Test Framework¶

Overview¶

The test framework provides a comprehensive solution for automated evaluation of robotic soccer simulations. It allows running complete games or individual game situations repeatedly, with configurable robot starting positions and the ability to introduce controlled variations to test robustness. Object positions and rotations can be randomized and predefined zones on the field enable easy evaluation of whether balls or robots occupy specific areas, independent of field size or scenario.

Test objectives can be defined flexibly and combined using logical expressions, including negation and nested conditions. Each objective is continuously monitored throughout a test, allowing for an early detection of failures while ensuring correct evaluation of complex scenarios.

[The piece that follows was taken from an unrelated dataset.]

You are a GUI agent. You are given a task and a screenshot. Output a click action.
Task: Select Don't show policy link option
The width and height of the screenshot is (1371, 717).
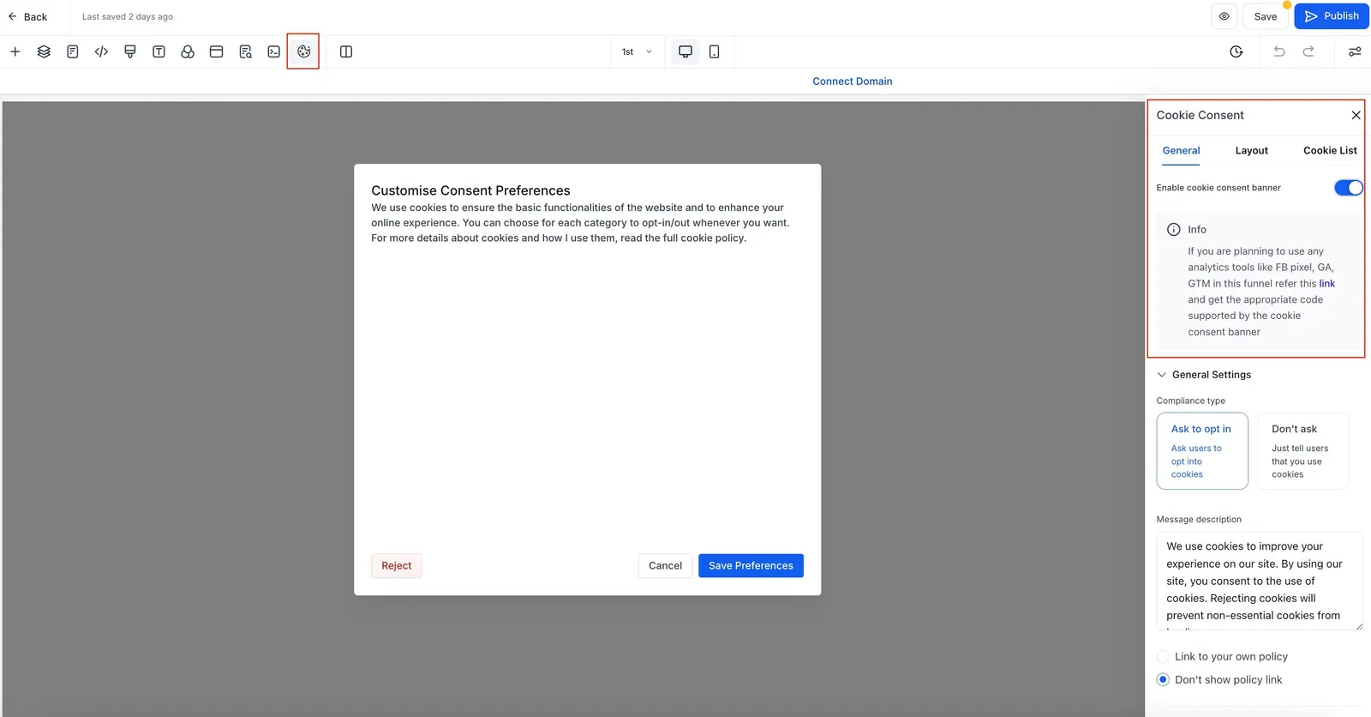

The framework also supports realistic full-game simulations, preserving state across halves, tracking team performance, and monitoring communication budgets to ensure adherence to limits.

Architecture¶

The test framework is built on a modular architecture that supports fully isolated, state-based, and efficient test execution. It manages the entire lifecycle of a test session — from command parsing and initialization to execution, persistence, and result generation.

1. Execution Flow¶

Each test session is executed as an independent test instance. When a test starts, a new instance is initialized that manages its own files and data independently of other sessions. Tests are executed in multiple rounds, during which defined checks are performed to validate various conditions. After each round, runtime data is stored, and statistics are updated. Once all rounds are completed, the results are generated, and temporary files are automatically cleaned up.

2. Instance Isolation¶

Each test instance operates in complete isolation from others. A dedicated subdirectory is created in the system’s temporary folder (e.g., %AppData%\Local\Temp on Windows, /tmp on Linux, or /var/folders on macOS) to store all data related to that instance.

Each instance is uniquely identified by a session ID, generated by combining the scene file name and the process ID, and converting the result into a CRC32 hash. This mechanism ensures that

each instance has its own data space
parallel executions do not interfere
all related files can be reliably located

3. State Management¶

The framework controls the execution process through an internal state system that defines four main states:

initial – default state before a test starts
running – test is currently active
resetting – end of a test round and preparation for the next
finished – all rounds completed and test finalized

The state system governs how the framework handles existing session data and determines the operating mode when a scene is loaded. It also allows the framework to reuse scene and script files efficiently without creating redundant copies.

4. Command Parsing¶

Test commands are processed using a structured top-down parser. The parser performs both syntactic and semantic validation of input, ensuring that all parameters are valid and consistent.

The parser supports flexible argument ordering:

Mandatory arguments must appear first.
Optional arguments can be specified in any order using unique keywords.

5. Data Organization¶

All test data is stored in logically separated files within the instance directory. The framework distinguishes between static and dynamic data:

Parameter file – contains static input parameters that remain unchanged during the test.
State file – contains runtime data that changes during execution.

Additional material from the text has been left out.